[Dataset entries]
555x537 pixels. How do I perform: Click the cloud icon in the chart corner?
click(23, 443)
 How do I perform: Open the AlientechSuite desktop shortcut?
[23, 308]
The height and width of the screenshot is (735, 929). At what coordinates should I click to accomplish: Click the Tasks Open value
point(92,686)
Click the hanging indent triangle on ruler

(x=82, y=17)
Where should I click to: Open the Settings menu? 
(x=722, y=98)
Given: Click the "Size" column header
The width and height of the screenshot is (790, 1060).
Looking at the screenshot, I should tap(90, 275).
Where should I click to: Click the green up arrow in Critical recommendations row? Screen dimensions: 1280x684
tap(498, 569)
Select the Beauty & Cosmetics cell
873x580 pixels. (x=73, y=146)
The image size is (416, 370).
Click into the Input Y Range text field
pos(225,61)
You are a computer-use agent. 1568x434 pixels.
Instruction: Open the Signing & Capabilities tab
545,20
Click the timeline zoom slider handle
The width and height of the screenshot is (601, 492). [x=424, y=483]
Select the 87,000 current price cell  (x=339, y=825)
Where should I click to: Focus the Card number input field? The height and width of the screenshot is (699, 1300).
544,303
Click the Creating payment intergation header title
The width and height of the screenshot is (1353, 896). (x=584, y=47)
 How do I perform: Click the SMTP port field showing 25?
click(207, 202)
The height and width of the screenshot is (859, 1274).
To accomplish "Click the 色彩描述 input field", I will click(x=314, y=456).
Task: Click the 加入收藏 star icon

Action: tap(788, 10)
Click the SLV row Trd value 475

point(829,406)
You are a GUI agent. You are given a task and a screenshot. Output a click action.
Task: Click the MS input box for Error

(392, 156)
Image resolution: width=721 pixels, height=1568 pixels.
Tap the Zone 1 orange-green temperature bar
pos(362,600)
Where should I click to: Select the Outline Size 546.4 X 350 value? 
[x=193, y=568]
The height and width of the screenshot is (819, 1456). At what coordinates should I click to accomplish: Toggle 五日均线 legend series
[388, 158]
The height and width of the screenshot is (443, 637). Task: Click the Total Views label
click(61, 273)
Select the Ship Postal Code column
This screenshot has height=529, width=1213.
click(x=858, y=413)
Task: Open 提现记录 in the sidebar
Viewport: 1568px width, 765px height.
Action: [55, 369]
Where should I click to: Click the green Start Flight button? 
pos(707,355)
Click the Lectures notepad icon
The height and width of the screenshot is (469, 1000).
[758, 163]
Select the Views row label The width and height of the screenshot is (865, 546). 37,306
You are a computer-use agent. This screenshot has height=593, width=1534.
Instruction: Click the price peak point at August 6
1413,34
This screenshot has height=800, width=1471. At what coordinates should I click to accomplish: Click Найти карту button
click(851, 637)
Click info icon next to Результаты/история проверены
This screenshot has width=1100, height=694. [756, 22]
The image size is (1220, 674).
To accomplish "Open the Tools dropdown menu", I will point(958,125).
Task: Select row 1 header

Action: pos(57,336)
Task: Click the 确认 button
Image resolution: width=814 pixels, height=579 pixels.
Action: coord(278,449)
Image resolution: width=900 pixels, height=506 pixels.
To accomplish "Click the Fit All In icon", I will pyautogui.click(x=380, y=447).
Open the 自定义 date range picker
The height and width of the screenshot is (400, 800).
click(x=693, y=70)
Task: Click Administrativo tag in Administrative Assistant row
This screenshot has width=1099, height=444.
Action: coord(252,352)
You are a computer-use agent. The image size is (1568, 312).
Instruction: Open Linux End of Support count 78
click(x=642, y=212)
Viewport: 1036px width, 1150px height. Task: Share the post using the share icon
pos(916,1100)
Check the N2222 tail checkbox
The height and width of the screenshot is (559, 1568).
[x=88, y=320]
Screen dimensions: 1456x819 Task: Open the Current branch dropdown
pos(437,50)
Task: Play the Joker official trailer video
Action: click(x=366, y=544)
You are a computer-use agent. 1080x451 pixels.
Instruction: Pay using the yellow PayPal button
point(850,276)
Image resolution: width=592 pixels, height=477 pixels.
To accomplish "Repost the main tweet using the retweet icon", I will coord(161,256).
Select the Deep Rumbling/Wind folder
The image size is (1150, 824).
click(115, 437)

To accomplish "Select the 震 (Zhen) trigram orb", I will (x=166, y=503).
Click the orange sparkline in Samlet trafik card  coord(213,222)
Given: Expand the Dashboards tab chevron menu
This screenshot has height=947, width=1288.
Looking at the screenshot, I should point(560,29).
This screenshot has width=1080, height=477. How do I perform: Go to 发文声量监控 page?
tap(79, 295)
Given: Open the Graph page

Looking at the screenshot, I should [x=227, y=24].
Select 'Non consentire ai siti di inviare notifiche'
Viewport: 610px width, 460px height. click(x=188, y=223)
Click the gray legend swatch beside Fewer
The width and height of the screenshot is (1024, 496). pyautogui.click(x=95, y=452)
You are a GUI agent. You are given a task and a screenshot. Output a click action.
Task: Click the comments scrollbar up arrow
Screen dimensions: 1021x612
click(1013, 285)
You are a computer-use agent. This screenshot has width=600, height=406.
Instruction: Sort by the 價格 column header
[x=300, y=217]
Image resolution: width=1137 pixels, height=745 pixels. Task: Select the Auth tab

» Problem description
Reproduce every record above exactly as it appears.

» Solution for this problem
555x537 pixels. How do I perform: Click the cloud icon in the chart corner?
click(23, 443)
 How do I perform: Open the AlientechSuite desktop shortcut?
[23, 308]
The height and width of the screenshot is (735, 929). At what coordinates should I click to accomplish: Click the Tasks Open value
point(92,686)
Click the hanging indent triangle on ruler

(x=82, y=17)
Where should I click to: Open the Settings menu? 
(x=722, y=98)
Given: Click the "Size" column header
The width and height of the screenshot is (790, 1060).
Looking at the screenshot, I should tap(90, 275).
Where should I click to: Click the green up arrow in Critical recommendations row? Screen dimensions: 1280x684
tap(498, 569)
Select the Beauty & Cosmetics cell
873x580 pixels. (x=73, y=146)
The image size is (416, 370).
Click into the Input Y Range text field
pos(225,61)
You are a computer-use agent. 1568x434 pixels.
Instruction: Open the Signing & Capabilities tab
545,20
Click the timeline zoom slider handle
The width and height of the screenshot is (601, 492). [x=424, y=483]
Select the 87,000 current price cell  (x=339, y=825)
Where should I click to: Focus the Card number input field? The height and width of the screenshot is (699, 1300).
544,303
Click the Creating payment intergation header title
The width and height of the screenshot is (1353, 896). (x=584, y=47)
 How do I perform: Click the SMTP port field showing 25?
click(207, 202)
The height and width of the screenshot is (859, 1274).
To accomplish "Click the 色彩描述 input field", I will click(x=314, y=456).
Task: Click the 加入收藏 star icon

Action: tap(788, 10)
Click the SLV row Trd value 475

point(829,406)
You are a GUI agent. You are given a task and a screenshot. Output a click action.
Task: Click the MS input box for Error

(392, 156)
Image resolution: width=721 pixels, height=1568 pixels.
Tap the Zone 1 orange-green temperature bar
pos(362,600)
Where should I click to: Select the Outline Size 546.4 X 350 value? 
[x=193, y=568]
The height and width of the screenshot is (819, 1456). At what coordinates should I click to accomplish: Toggle 五日均线 legend series
[388, 158]
The height and width of the screenshot is (443, 637). Task: Click the Total Views label
click(61, 273)
Select the Ship Postal Code column
This screenshot has height=529, width=1213.
click(x=858, y=413)
Task: Open 提现记录 in the sidebar
Viewport: 1568px width, 765px height.
Action: [55, 369]
Where should I click to: Click the green Start Flight button? 
pos(707,355)
Click the Lectures notepad icon
The height and width of the screenshot is (469, 1000).
[758, 163]
Select the Views row label The width and height of the screenshot is (865, 546). 37,306
You are a computer-use agent. This screenshot has height=593, width=1534.
Instruction: Click the price peak point at August 6
1413,34
This screenshot has height=800, width=1471. At what coordinates should I click to accomplish: Click Найти карту button
click(851, 637)
Click info icon next to Результаты/история проверены
This screenshot has width=1100, height=694. [756, 22]
The image size is (1220, 674).
To accomplish "Open the Tools dropdown menu", I will point(958,125).
Task: Select row 1 header

Action: pos(57,336)
Task: Click the 确认 button
Image resolution: width=814 pixels, height=579 pixels.
Action: coord(278,449)
Image resolution: width=900 pixels, height=506 pixels.
To accomplish "Click the Fit All In icon", I will pyautogui.click(x=380, y=447).
Open the 自定义 date range picker
The height and width of the screenshot is (400, 800).
click(x=693, y=70)
Task: Click Administrativo tag in Administrative Assistant row
This screenshot has width=1099, height=444.
Action: coord(252,352)
You are a computer-use agent. The image size is (1568, 312).
Instruction: Open Linux End of Support count 78
click(x=642, y=212)
Viewport: 1036px width, 1150px height. Task: Share the post using the share icon
pos(916,1100)
Check the N2222 tail checkbox
The height and width of the screenshot is (559, 1568).
[x=88, y=320]
Screen dimensions: 1456x819 Task: Open the Current branch dropdown
pos(437,50)
Task: Play the Joker official trailer video
Action: click(x=366, y=544)
You are a computer-use agent. 1080x451 pixels.
Instruction: Pay using the yellow PayPal button
point(850,276)
Image resolution: width=592 pixels, height=477 pixels.
To accomplish "Repost the main tweet using the retweet icon", I will coord(161,256).
Select the Deep Rumbling/Wind folder
The image size is (1150, 824).
click(115, 437)

To accomplish "Select the 震 (Zhen) trigram orb", I will (x=166, y=503).
Click the orange sparkline in Samlet trafik card  coord(213,222)
Given: Expand the Dashboards tab chevron menu
This screenshot has height=947, width=1288.
Looking at the screenshot, I should point(560,29).
This screenshot has width=1080, height=477. How do I perform: Go to 发文声量监控 page?
tap(79, 295)
Given: Open the Graph page

Looking at the screenshot, I should [x=227, y=24].
Select 'Non consentire ai siti di inviare notifiche'
Viewport: 610px width, 460px height. click(x=188, y=223)
Click the gray legend swatch beside Fewer
The width and height of the screenshot is (1024, 496). pyautogui.click(x=95, y=452)
You are a GUI agent. You are given a task and a screenshot. Output a click action.
Task: Click the comments scrollbar up arrow
Screen dimensions: 1021x612
click(1013, 285)
You are a computer-use agent. This screenshot has width=600, height=406.
Instruction: Sort by the 價格 column header
[x=300, y=217]
Image resolution: width=1137 pixels, height=745 pixels. Task: Select the Auth tab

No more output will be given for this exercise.